When he listens, he is a delight.
But when he runs off, ignores me when I call him to come back, jumps on the sofa, bullies his little brother, tells barefaced lies that "Daddy hurt me!" (His daddy was visiting, and Ds1 didn't know I was watching, Daddy had just told him off, and ds1 suddenly shrieked "Daddy hurt me!" Daddy bloody well did not!), ignores me when I tell him to get OFF his brother until I have to physically intervene then screams that I have hurt him...
I am not coping very well with him to be honest. I bought the boys a new toy to share (a ball popping game that I thought they would both love) and it's been taken away already because he was being violent about it.
He's nearly 5. I am starting the ball rolling to get him assessed at school. All my friends say "I don't know how you cope with him"

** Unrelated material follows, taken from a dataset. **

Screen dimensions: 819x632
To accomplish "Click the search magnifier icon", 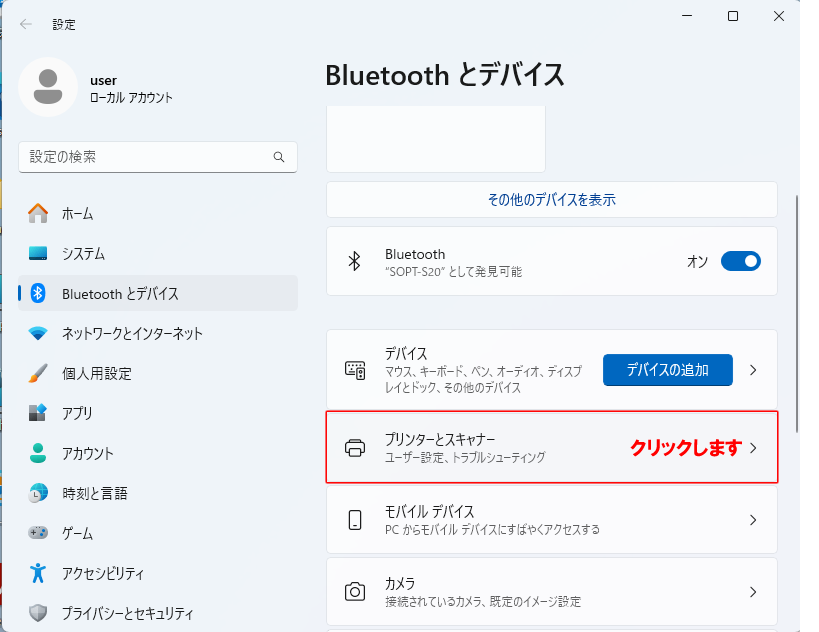I will pos(279,157).
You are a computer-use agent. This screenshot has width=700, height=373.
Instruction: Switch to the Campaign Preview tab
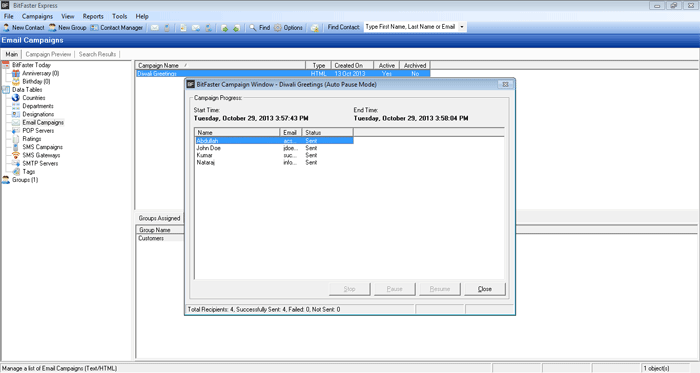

the truth is, I often don't.
I really am a shit mother sometimes. I hide in the kitchen because interacting with him is such bloody hard work. Even getting him to make eye contact is hard. I dress him because although he is perfectly capable of dressing himself, he can't focus long enough to put even one sock on without being nagged.
I have failed this child, I am failing this child, sometimes I watch him rocket out of the reception playground and all the other children are walking nicely up to their mothers, and he whooshes everywhere, and I blame myself.